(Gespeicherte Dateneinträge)

++++++++

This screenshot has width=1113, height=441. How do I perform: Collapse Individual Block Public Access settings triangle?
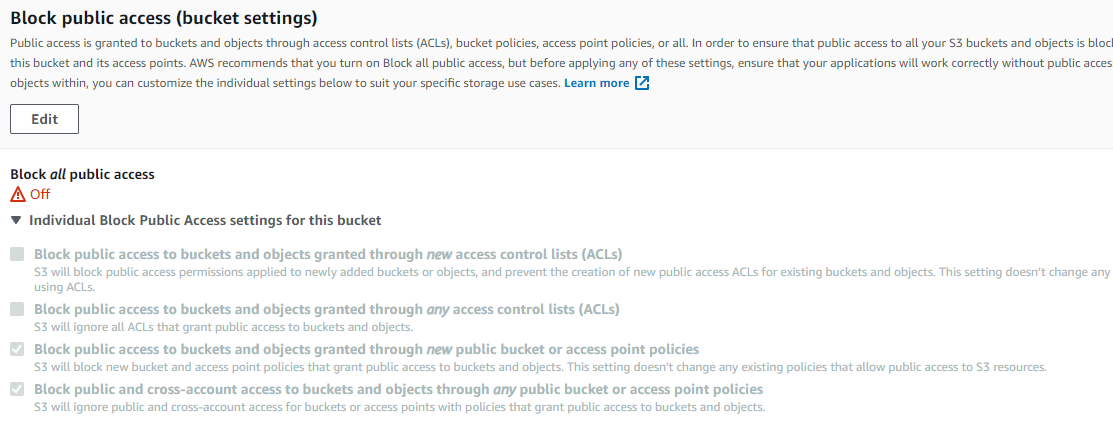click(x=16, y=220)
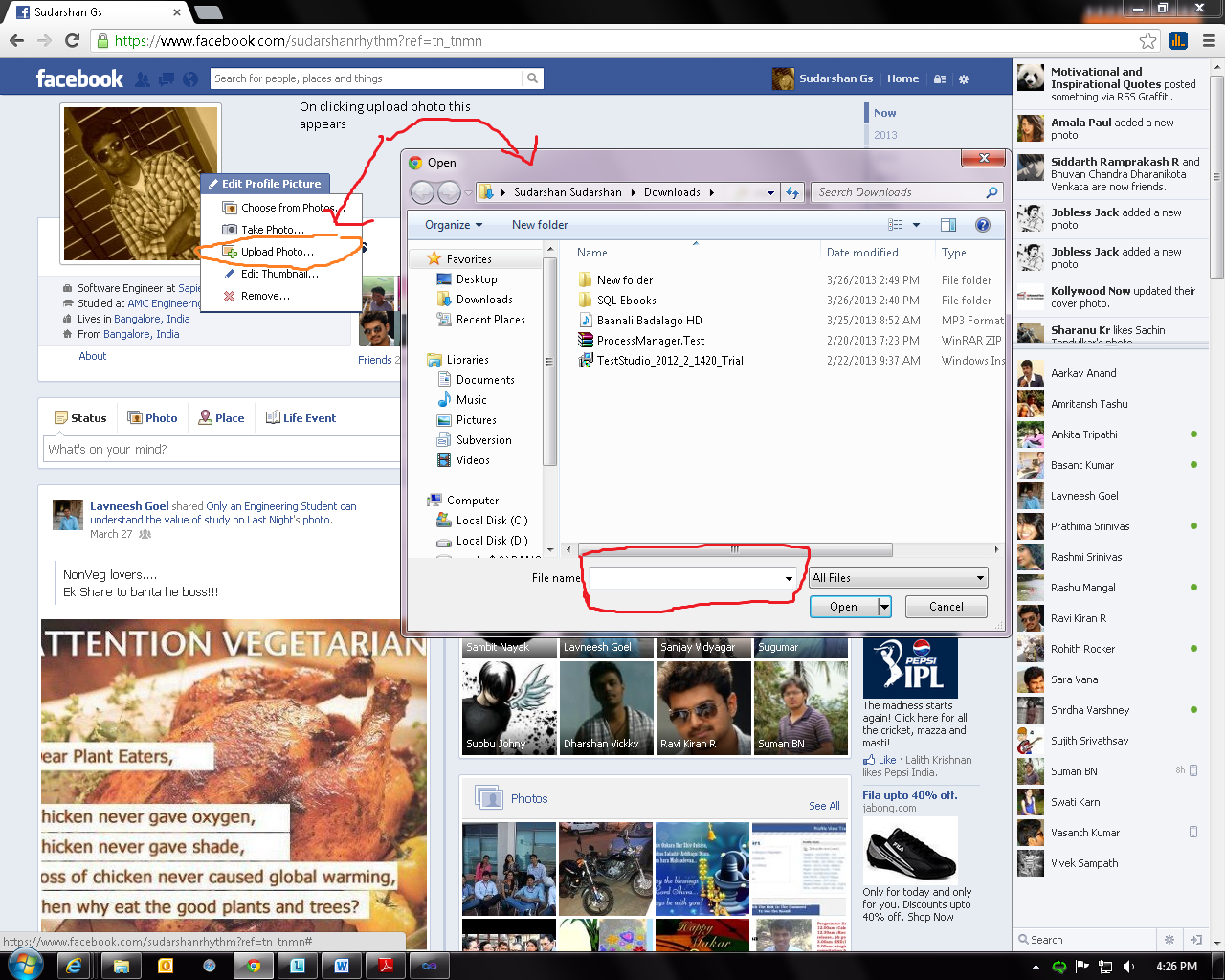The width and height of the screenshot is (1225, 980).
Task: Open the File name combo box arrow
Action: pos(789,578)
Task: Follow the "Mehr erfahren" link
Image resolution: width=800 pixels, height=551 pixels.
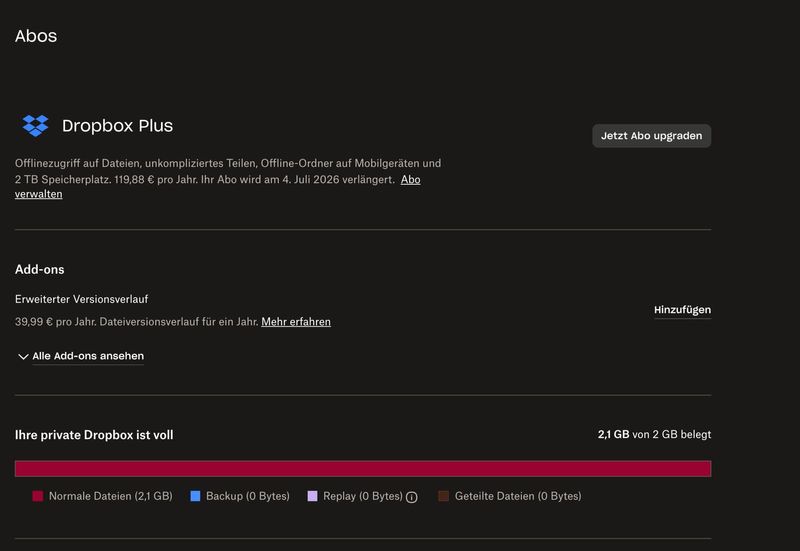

++++++++

● **Zu erledigen**:
Kannst du alle obigen Zeilen aktualisieren, indem du „Image resolution“ durch „Screen resolution“ ersetzt und sonst nichts änderst? Lass die Bilder dabei weg.

● **Ergebnis**:
This screenshot has width=1113, height=441. How do I perform: Collapse Individual Block Public Access settings triangle?
click(x=16, y=220)
The width and height of the screenshot is (1225, 980).
Task: Open the File name combo box arrow
Action: pos(789,578)
Task: Follow the "Mehr erfahren" link
Screen resolution: width=800 pixels, height=551 pixels.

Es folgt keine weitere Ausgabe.